Line by line, output everything from the one that contains "Given: Toggle Совместная" through the end of the material below, exactly as written and with no pictures.

[SUPPLIED MATERIAL — start]

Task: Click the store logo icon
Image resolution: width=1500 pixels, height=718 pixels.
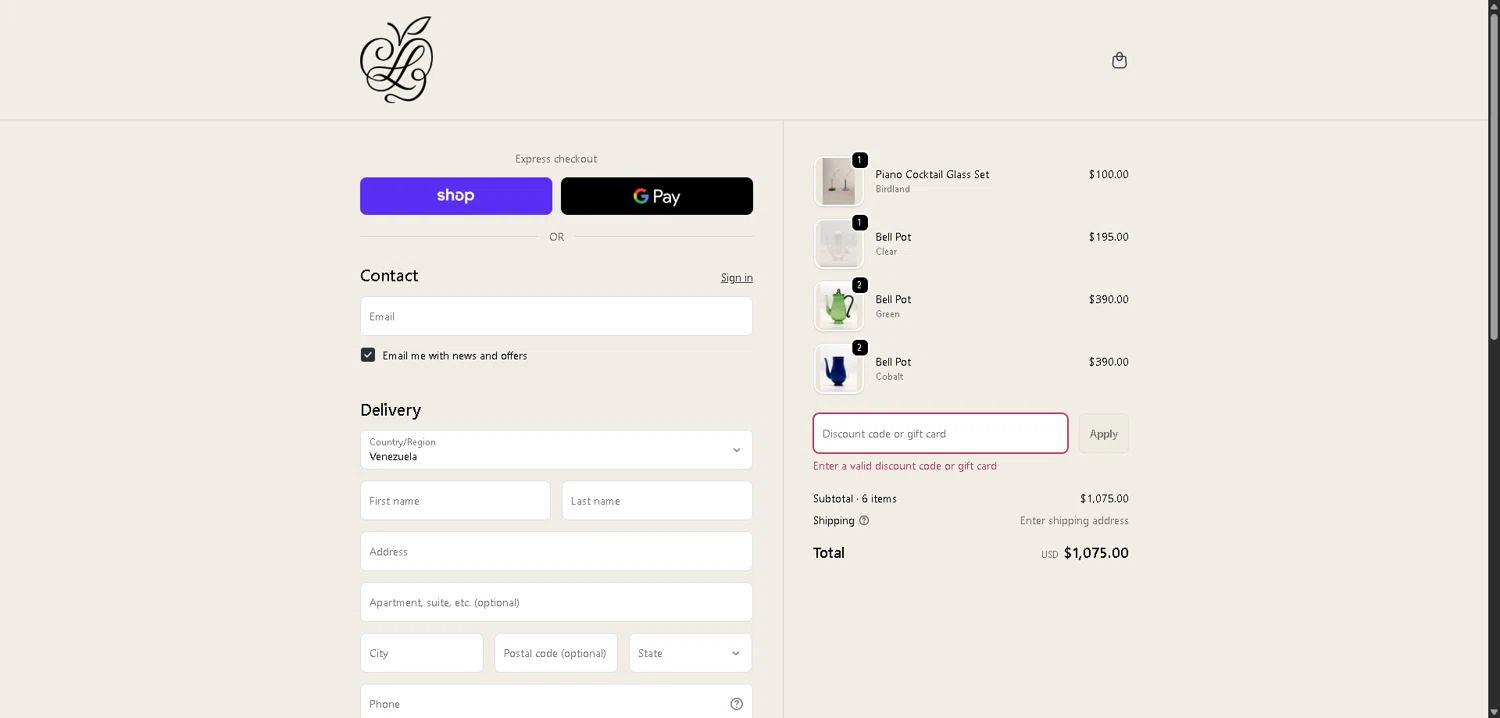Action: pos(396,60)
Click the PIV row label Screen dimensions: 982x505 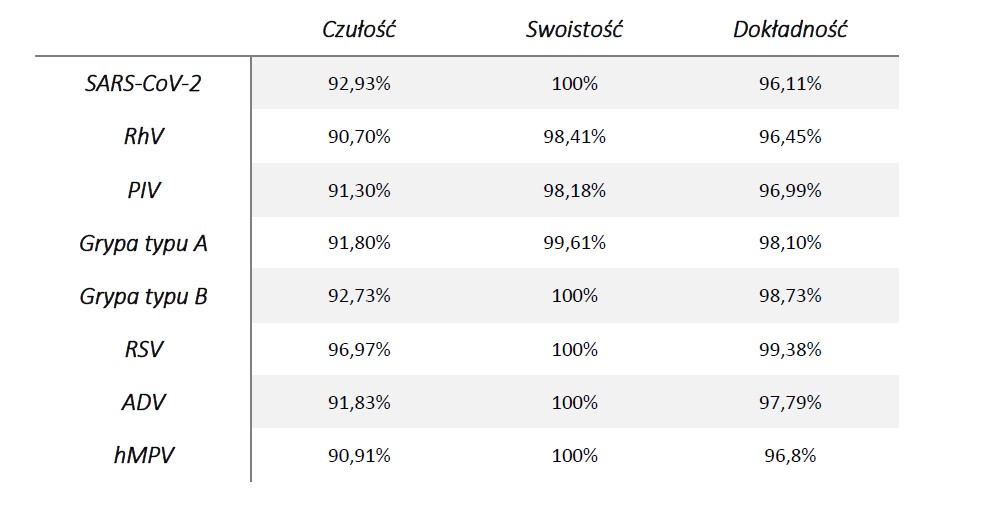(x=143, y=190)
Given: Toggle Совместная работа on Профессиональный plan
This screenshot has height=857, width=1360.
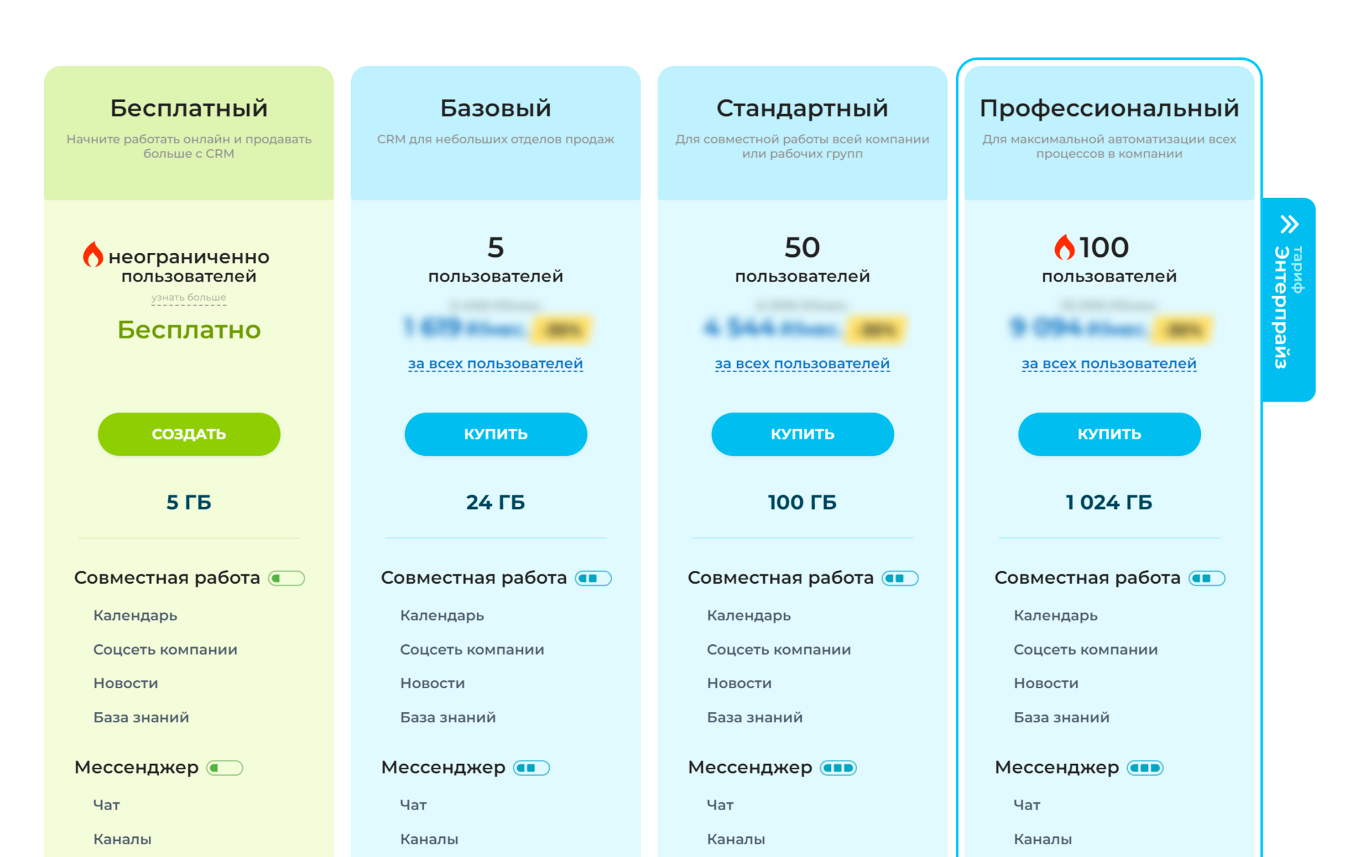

[SUPPLIED MATERIAL — finish]

#### [SOLUTION TO THIS PROBLEM]
Given: Toggle Совместная работа on Профессиональный plan
This screenshot has height=857, width=1360.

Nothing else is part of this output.